EXERCISE REQUIREMENTS:
A – Please duplicate a section of the FFMPEG build notes word for word, beginning at the words that read "The codebase is" and stopping after "issue when compiling.".
B – Using the FFMPEG build notes, mark each statement below as yes or no, and quote the words of the notes that decide it. (i) The codebase contains 26K lines of Assembler. (ii) FFMPEG supports only decoding with SVT-AV1. (iii) The author finds the format of the FFMPEG codec list helpful for a birds-eye view.

PROVIDED PASSAGE:
··········

The codebase is made up of 417K lines of C++ and 26K lines of Assembler.

FFMPEG supports both encoding and decoding with SVT-AV1. Building the codec itself is straightforward and FFMPEG should find it without issue when compiling.

$ mkdir -p ~/svt_build
$ cd ~/svt_build
$ cmake ~/SVT-AV1/
$ make -j$(nproc)
$ sudo make install
$ sudo ldconfig

Compiling FFMPEG with AV1 Support

I'll first make sure any previous FFMPEG builds are removed. They'd block the compiler from writing new binaries if they're present so it's important to have a clean build environment first.

$ cd ~/ffmpeg
$ make clean

The following will compile FFMPEG with x264, x265 and AV1 support via SVT-AV1.

$ ./configure \
      --prefix="$HOME/ffmpeg" \
      --pkg-config-flags="--static" \
      --extra-cflags="-I$HOME/ffmpeg/include" \
      --extra-ldflags="-L$HOME/ffmpeg/lib" \
      --extra-libs="-lpthread -lm" \
      --ld="g++" \
      --bindir="$HOME/ffmpeg/bin" \
      --enable-gpl \
      --enable-gnutls \
      --enable-libfreetype \
      --enable-libmp3lame \
      --enable-libx264 \
      --enable-libx265 \
      --enable-libsvtav1 \
      --enable-nonfree

$ make -j$(nproc)

Below I'll check that the FFMPEG binary compiled supports SVT-AV1.

$ ./ffmpeg -hide_banner \
           -codecs \
    | grep -i av1
DEV.L. av1                  Alliance for Open Media AV1 (encoders: libsvtav1)

FFMPEG Codec Support

As a side note, the FFMPEG codec list is very valuable in understanding what any given instance of FFMPEG supports. With that said, I find its format unhelpful when trying to put together a birds-eye-view.

I'll export the codec support list, parse it, convert it into JSON and analyse it in DuckDB.

$ ./ffmpeg -hide_banner \
           -codecs \
        > codecs.txt
$ python3
import json


lines = [line
         for line in open('codecs.txt').read().splitlines()
         if (line.startswith(' D') or line.startswith(' .'))
         and '=' not in line]

codecs = []

for line in lines:
    support_codec_name  = line.split('   ')[0].strip()
    description         = line.split('   ')[-1].strip()
    support, codec_name = support_codec_name.split(' ')
    codecs.append({
        'name':                      codec_name,
        'description':               description,
        'decoding_supported':        support[0] == 'D',
        'encoding_supported':        support[1] == 'E',
        'is_video_codec':            support[2] == 'V',
        'is_audio_codec':            support[2] == 'A',
        'is_subtitle_codec':         support[2] == 'S',
        'is_data_codec':             support[2] == 'D',
        'is_attachment_codec':       support[2] == 'T',
        'is_intra_frame_only_codec': support[3] == 'I',
        'lossy_compression':         support[4] == 'L',
        'lossless_compression':      support[5] == 'S'})

with open('codecs.json', 'w') as f:
    for codec in codecs:
        f.write(json.dumps(codec, sort_keys=True) + '\n')

··········

DATA PROVIDED:
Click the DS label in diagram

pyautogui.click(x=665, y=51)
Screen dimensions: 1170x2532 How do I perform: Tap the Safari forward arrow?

··········

PER-TASK ANSWERS:
A –
The codebase is made up of 417K lines of C++ and 26K lines of Assembler.

FFMPEG supports both encoding and decoding with SVT-AV1. Building the codec itself is straightforward and FFMPEG should find it without issue when compiling.

B –
(i) Yes: "The codebase is made up of 417K lines of C++ and 26K lines of Assembler."
(ii) No: "FFMPEG supports both encoding and decoding with SVT-AV1."
(iii) No: "I find its format unhelpful when trying to put together a birds-eye-view."